MA - Impacto prático nenhum.
P. - Esses grupos não podem se sentir fortalecidos pelo fato de uma aliada estar no ministério? 
MA - Um dos acusados de chefiar uma milícia que a apoiou falou do orgulho de vê-la no cargo. Acho um salto muito longo para um tipo de poderio que tem um retorno muito imediato. É uma renda que vem do controle da violência, num território local. Esse negócio funciona muito bem para eles precisarem desses tiros tão longínquos.

Vejo mais é uma certa dificuldade da opinião pública, de maneira geral, de sair de um espectro de político mais elitista, que circula nesse ambiente de opinião pública, e lidar com outro tipo de político que está mais no campo das classes populares.

Quando você mantém um discurso principiológico voltado à opinião pública, você exclui territórios cuja política não se determina a partir desse tipo de conteúdo. Com isso você exclui aqueles cidadãos que não se veem representados na política nacional.

P. - Dessa forma, não se está colocando no mesmo nível o que se chama de clientelismo e uma situação de crime, de controle de território? 
MA - Aquilo que é ilegal precisa ser combatido, precisa ser condenado, até para gente não colocar tudo no mesmo patamar. Uma política local de atendimento direto à população não significa a mesma coisa do que você controlar com a violência um território. O que a milícia faz não é política. Ela usa da violência para extorquir população.

O que estou dizendo é simplesmente que a relação da Daniela com o crime organizado provavelmente não é maior do que se a gente for pegar outras relações de políticos do

Nordeste com um tipo de extrativismo, de agronegócio misturado com criminalidade e violência.

No Rio de Janeiro, como somos uma vitrine do Brasil, essas relações são muito expostas.
Meu ponto é que a Daniela não é uma exceção.

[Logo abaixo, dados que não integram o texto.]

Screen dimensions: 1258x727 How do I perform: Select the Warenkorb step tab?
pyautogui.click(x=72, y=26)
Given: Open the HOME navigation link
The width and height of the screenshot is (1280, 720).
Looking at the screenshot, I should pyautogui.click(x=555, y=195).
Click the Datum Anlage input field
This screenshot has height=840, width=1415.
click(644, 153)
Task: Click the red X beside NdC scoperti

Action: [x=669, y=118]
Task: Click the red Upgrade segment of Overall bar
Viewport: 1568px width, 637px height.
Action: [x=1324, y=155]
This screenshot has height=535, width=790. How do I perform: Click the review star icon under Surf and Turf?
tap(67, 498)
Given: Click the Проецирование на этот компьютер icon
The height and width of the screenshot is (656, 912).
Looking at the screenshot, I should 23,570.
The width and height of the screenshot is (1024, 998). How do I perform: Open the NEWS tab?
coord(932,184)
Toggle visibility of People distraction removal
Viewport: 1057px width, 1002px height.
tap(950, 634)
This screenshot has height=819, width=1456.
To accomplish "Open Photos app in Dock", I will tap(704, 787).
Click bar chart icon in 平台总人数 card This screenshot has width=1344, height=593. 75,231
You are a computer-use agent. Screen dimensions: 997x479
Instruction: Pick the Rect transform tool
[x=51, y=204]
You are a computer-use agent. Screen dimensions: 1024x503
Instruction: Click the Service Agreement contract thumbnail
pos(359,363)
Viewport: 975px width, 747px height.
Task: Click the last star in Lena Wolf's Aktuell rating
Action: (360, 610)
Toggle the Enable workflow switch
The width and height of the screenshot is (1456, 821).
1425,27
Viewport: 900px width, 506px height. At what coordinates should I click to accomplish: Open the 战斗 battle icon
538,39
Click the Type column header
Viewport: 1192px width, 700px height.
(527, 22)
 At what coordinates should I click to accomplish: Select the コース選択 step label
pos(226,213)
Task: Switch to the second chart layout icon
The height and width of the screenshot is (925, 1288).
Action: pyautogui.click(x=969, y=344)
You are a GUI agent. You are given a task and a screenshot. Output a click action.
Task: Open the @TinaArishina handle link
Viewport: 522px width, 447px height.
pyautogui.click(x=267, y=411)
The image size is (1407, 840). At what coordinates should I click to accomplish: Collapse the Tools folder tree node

Mas ela está parecendo muito por quê?

Porque o que é uma exceção é a relação do PT, e de qualquer tipo de partido de esquerda, com esses territórios e, portanto, com essa população.

P. - É uma aliança adequada? 
MA - Não pode dar um sinal errado nessas regiões de que aliados dos grupos criminosos estão com força? Esse tipo de condução política principiológica tem dificuldade de te aproximar do cidadão, vai ficar no plano da opinião pública.

Acho importante diferenciar a indicação de uma ministra que teve como aliada política um miliciano de um presidente que fez discursos em plenário dizendo que a milícia é uma coisa positiva. É preciso diferenciar esse salto.

P. - Mas, em razão desse posicionamento do ex-presidente, devemos normalizar esses elos? 
MA - Se ela cometer crime, tem que ser indiciada, tem que ser punida. Mas a condenação prévia de alguém que até então é inocente leva um tipo de caça às bruxas que favorece a ascensão de pessoas que não tenham trajetórias políticas. É essa coisa da nova política que resultou muito mal. No Rio de Janeiro, por exemplo, resultou no [Wilson] Witzel.
P. - Ela tem tentado se desvincular de nomeações de milicianos feitas por Waguinho na prefeitura. É possível fazer essa separação? 
MA - É claro que não.

RAIO-X 
Mayra Aguiar É coordenadora do Laboratório de Partidos, Eleições e Polícia Comparada da UFRRJ (Universidade Federal Rural do Rio de Janeiro). Mestre e doutora em ciência política pelo Iesp (Instituto de Estudos Sociais e Políticos) da Uerj, é professora de ciência política da UFRJ e do Programa de Pós-Graduação em Ciências Sociais da UFRRJ.